• Records for the task:
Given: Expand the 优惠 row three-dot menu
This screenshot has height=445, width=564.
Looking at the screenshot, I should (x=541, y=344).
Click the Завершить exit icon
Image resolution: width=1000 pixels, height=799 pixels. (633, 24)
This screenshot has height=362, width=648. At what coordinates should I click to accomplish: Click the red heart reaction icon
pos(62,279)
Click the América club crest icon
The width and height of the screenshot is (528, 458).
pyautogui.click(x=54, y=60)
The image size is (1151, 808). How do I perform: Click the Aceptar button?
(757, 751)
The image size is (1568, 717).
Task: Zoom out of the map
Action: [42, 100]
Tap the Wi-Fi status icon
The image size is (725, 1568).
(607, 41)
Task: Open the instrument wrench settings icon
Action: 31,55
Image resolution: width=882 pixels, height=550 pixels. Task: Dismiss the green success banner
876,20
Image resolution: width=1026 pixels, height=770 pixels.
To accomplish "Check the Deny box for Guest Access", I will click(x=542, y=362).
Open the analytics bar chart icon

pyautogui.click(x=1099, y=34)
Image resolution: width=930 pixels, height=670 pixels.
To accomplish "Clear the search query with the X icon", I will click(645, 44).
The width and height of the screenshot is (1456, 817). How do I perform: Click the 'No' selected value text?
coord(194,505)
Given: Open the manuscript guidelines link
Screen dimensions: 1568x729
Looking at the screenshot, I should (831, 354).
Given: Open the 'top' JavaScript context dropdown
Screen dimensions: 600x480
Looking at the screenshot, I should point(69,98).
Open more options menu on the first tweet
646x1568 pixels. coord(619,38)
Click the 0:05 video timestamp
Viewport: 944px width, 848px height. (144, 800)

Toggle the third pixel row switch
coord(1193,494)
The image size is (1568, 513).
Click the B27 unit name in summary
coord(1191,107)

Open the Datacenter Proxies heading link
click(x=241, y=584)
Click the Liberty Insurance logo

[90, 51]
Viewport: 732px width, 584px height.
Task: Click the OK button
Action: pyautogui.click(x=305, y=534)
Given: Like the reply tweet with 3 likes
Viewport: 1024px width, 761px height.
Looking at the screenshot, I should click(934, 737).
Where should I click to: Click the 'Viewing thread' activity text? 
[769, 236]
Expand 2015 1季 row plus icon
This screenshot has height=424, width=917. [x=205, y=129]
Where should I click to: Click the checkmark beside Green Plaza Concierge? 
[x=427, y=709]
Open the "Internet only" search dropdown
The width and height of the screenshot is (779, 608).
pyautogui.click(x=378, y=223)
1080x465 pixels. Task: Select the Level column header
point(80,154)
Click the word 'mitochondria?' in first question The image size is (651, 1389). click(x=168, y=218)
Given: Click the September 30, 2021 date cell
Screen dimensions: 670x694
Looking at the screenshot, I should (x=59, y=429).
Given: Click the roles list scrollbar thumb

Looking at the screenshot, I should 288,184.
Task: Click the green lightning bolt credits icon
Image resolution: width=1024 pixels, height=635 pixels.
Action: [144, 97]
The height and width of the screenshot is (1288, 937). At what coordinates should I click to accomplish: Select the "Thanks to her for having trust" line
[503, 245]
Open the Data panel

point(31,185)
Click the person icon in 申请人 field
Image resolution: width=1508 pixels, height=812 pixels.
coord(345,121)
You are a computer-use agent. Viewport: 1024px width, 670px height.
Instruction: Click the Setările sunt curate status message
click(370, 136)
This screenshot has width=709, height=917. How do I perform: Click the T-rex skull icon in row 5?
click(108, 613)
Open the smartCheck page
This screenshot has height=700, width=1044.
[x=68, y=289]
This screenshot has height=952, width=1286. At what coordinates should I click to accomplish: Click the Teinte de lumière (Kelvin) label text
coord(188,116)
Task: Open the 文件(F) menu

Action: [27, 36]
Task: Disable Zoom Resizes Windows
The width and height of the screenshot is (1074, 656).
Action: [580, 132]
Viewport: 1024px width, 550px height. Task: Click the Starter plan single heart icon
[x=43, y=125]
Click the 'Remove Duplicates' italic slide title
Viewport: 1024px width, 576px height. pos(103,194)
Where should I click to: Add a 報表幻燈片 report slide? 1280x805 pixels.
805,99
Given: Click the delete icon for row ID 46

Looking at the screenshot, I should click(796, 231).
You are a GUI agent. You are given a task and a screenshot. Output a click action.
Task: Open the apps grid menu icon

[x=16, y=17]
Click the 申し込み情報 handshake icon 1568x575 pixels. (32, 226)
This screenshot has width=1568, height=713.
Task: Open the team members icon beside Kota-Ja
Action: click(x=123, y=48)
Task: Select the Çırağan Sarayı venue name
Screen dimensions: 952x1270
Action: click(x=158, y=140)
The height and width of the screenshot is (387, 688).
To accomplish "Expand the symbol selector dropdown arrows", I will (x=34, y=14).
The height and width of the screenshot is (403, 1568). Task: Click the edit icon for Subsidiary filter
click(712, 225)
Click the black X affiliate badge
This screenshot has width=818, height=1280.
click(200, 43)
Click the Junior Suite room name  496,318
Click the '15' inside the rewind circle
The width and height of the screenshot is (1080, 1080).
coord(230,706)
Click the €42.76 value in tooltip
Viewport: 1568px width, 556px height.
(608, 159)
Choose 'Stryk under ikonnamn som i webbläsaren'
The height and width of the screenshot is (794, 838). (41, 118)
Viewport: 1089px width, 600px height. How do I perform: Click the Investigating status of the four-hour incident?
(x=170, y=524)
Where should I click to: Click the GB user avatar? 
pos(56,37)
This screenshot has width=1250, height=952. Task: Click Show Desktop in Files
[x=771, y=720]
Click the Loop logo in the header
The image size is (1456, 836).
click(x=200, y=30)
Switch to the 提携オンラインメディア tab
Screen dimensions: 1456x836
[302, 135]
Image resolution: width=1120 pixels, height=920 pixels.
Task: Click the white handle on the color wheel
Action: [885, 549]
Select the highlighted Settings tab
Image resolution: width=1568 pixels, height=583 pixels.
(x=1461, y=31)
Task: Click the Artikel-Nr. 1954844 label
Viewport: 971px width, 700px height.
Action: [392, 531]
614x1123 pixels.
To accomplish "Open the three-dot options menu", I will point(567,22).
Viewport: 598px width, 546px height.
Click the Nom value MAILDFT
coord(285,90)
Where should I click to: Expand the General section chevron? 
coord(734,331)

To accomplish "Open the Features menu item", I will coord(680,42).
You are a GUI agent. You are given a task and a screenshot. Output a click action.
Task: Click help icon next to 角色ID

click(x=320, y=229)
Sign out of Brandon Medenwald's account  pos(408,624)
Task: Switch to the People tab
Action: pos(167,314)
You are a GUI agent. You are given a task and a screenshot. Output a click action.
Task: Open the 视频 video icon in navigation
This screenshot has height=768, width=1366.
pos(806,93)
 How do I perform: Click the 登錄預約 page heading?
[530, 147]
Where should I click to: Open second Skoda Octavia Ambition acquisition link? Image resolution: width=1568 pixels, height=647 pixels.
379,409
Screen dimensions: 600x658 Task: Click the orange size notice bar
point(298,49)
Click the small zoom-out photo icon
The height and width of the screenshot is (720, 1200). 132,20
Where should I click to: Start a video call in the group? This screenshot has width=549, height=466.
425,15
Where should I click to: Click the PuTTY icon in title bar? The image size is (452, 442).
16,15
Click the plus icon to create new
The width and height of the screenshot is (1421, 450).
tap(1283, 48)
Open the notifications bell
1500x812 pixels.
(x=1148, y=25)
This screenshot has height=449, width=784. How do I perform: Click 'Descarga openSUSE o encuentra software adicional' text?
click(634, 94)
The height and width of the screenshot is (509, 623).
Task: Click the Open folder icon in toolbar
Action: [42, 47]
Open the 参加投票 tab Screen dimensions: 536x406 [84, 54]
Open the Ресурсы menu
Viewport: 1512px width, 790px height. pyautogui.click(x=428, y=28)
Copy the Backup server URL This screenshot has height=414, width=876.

• Exercise goal:
Repeat every line of the material exactly.

• Solution below:
Given: Expand the 优惠 row three-dot menu
This screenshot has height=445, width=564.
Looking at the screenshot, I should (x=541, y=344).
Click the Завершить exit icon
Image resolution: width=1000 pixels, height=799 pixels. (633, 24)
This screenshot has height=362, width=648. At what coordinates should I click to accomplish: Click the red heart reaction icon
pos(62,279)
Click the América club crest icon
The width and height of the screenshot is (528, 458).
pyautogui.click(x=54, y=60)
The image size is (1151, 808). How do I perform: Click the Aceptar button?
(757, 751)
The image size is (1568, 717).
Task: Zoom out of the map
Action: [42, 100]
Tap the Wi-Fi status icon
The image size is (725, 1568).
(607, 41)
Task: Open the instrument wrench settings icon
Action: 31,55
Image resolution: width=882 pixels, height=550 pixels. Task: Dismiss the green success banner
876,20
Image resolution: width=1026 pixels, height=770 pixels.
To accomplish "Check the Deny box for Guest Access", I will click(x=542, y=362).
Open the analytics bar chart icon

pyautogui.click(x=1099, y=34)
Image resolution: width=930 pixels, height=670 pixels.
To accomplish "Clear the search query with the X icon", I will click(645, 44).
The width and height of the screenshot is (1456, 817). How do I perform: Click the 'No' selected value text?
coord(194,505)
Given: Open the manuscript guidelines link
Screen dimensions: 1568x729
Looking at the screenshot, I should (831, 354).
Given: Open the 'top' JavaScript context dropdown
Screen dimensions: 600x480
Looking at the screenshot, I should point(69,98).
Open more options menu on the first tweet
646x1568 pixels. coord(619,38)
Click the 0:05 video timestamp
Viewport: 944px width, 848px height. (144, 800)

Toggle the third pixel row switch
coord(1193,494)
The image size is (1568, 513).
Click the B27 unit name in summary
coord(1191,107)

Open the Datacenter Proxies heading link
click(x=241, y=584)
Click the Liberty Insurance logo

[90, 51]
Viewport: 732px width, 584px height.
Task: Click the OK button
Action: pyautogui.click(x=305, y=534)
Given: Like the reply tweet with 3 likes
Viewport: 1024px width, 761px height.
Looking at the screenshot, I should click(934, 737).
Where should I click to: Click the 'Viewing thread' activity text? 
[769, 236]
Expand 2015 1季 row plus icon
This screenshot has height=424, width=917. [x=205, y=129]
Where should I click to: Click the checkmark beside Green Plaza Concierge? 
[x=427, y=709]
Open the "Internet only" search dropdown
The width and height of the screenshot is (779, 608).
pyautogui.click(x=378, y=223)
1080x465 pixels. Task: Select the Level column header
point(80,154)
Click the word 'mitochondria?' in first question The image size is (651, 1389). click(x=168, y=218)
Given: Click the September 30, 2021 date cell
Screen dimensions: 670x694
Looking at the screenshot, I should (x=59, y=429).
Given: Click the roles list scrollbar thumb

Looking at the screenshot, I should 288,184.
Task: Click the green lightning bolt credits icon
Image resolution: width=1024 pixels, height=635 pixels.
Action: [144, 97]
The height and width of the screenshot is (1288, 937). At what coordinates should I click to accomplish: Select the "Thanks to her for having trust" line
[503, 245]
Open the Data panel

point(31,185)
Click the person icon in 申请人 field
Image resolution: width=1508 pixels, height=812 pixels.
coord(345,121)
You are a computer-use agent. Viewport: 1024px width, 670px height.
Instruction: Click the Setările sunt curate status message
click(370, 136)
This screenshot has width=709, height=917. How do I perform: Click the T-rex skull icon in row 5?
click(108, 613)
Open the smartCheck page
This screenshot has height=700, width=1044.
[x=68, y=289]
This screenshot has height=952, width=1286. At what coordinates should I click to accomplish: Click the Teinte de lumière (Kelvin) label text
coord(188,116)
Task: Open the 文件(F) menu

Action: [27, 36]
Task: Disable Zoom Resizes Windows
The width and height of the screenshot is (1074, 656).
Action: [580, 132]
Viewport: 1024px width, 550px height. Task: Click the Starter plan single heart icon
[x=43, y=125]
Click the 'Remove Duplicates' italic slide title
Viewport: 1024px width, 576px height. pos(103,194)
Where should I click to: Add a 報表幻燈片 report slide? 1280x805 pixels.
805,99
Given: Click the delete icon for row ID 46

Looking at the screenshot, I should click(796, 231).
You are a GUI agent. You are given a task and a screenshot. Output a click action.
Task: Open the apps grid menu icon

[x=16, y=17]
Click the 申し込み情報 handshake icon 1568x575 pixels. (32, 226)
This screenshot has width=1568, height=713.
Task: Open the team members icon beside Kota-Ja
Action: click(x=123, y=48)
Task: Select the Çırağan Sarayı venue name
Screen dimensions: 952x1270
Action: click(x=158, y=140)
The height and width of the screenshot is (387, 688).
To accomplish "Expand the symbol selector dropdown arrows", I will (x=34, y=14).
The height and width of the screenshot is (403, 1568). Task: Click the edit icon for Subsidiary filter
click(712, 225)
Click the black X affiliate badge
This screenshot has width=818, height=1280.
click(200, 43)
Click the Junior Suite room name  496,318
Click the '15' inside the rewind circle
The width and height of the screenshot is (1080, 1080).
coord(230,706)
Click the €42.76 value in tooltip
Viewport: 1568px width, 556px height.
(608, 159)
Choose 'Stryk under ikonnamn som i webbläsaren'
The height and width of the screenshot is (794, 838). (41, 118)
Viewport: 1089px width, 600px height. How do I perform: Click the Investigating status of the four-hour incident?
(x=170, y=524)
Where should I click to: Click the GB user avatar? 
pos(56,37)
This screenshot has width=1250, height=952. Task: Click Show Desktop in Files
[x=771, y=720]
Click the Loop logo in the header
The image size is (1456, 836).
click(x=200, y=30)
Switch to the 提携オンラインメディア tab
Screen dimensions: 1456x836
[302, 135]
Image resolution: width=1120 pixels, height=920 pixels.
Task: Click the white handle on the color wheel
Action: [885, 549]
Select the highlighted Settings tab
Image resolution: width=1568 pixels, height=583 pixels.
(x=1461, y=31)
Task: Click the Artikel-Nr. 1954844 label
Viewport: 971px width, 700px height.
Action: [392, 531]
614x1123 pixels.
To accomplish "Open the three-dot options menu", I will point(567,22).
Viewport: 598px width, 546px height.
Click the Nom value MAILDFT
coord(285,90)
Where should I click to: Expand the General section chevron? 
coord(734,331)

To accomplish "Open the Features menu item", I will coord(680,42).
You are a GUI agent. You are given a task and a screenshot. Output a click action.
Task: Click help icon next to 角色ID

click(x=320, y=229)
Sign out of Brandon Medenwald's account  pos(408,624)
Task: Switch to the People tab
Action: pos(167,314)
You are a GUI agent. You are given a task and a screenshot. Output a click action.
Task: Open the 视频 video icon in navigation
This screenshot has height=768, width=1366.
pos(806,93)
 How do I perform: Click the 登錄預約 page heading?
[530, 147]
Where should I click to: Open second Skoda Octavia Ambition acquisition link? Image resolution: width=1568 pixels, height=647 pixels.
379,409
Screen dimensions: 600x658 Task: Click the orange size notice bar
point(298,49)
Click the small zoom-out photo icon
The height and width of the screenshot is (720, 1200). 132,20
Where should I click to: Start a video call in the group? This screenshot has width=549, height=466.
425,15
Where should I click to: Click the PuTTY icon in title bar? The image size is (452, 442).
16,15
Click the plus icon to create new
The width and height of the screenshot is (1421, 450).
tap(1283, 48)
Open the notifications bell
1500x812 pixels.
(x=1148, y=25)
This screenshot has height=449, width=784. How do I perform: Click 'Descarga openSUSE o encuentra software adicional' text?
click(634, 94)
The height and width of the screenshot is (509, 623).
Task: Click the Open folder icon in toolbar
Action: [42, 47]
Open the 参加投票 tab Screen dimensions: 536x406 [84, 54]
Open the Ресурсы menu
Viewport: 1512px width, 790px height. pyautogui.click(x=428, y=28)
Copy the Backup server URL This screenshot has height=414, width=876.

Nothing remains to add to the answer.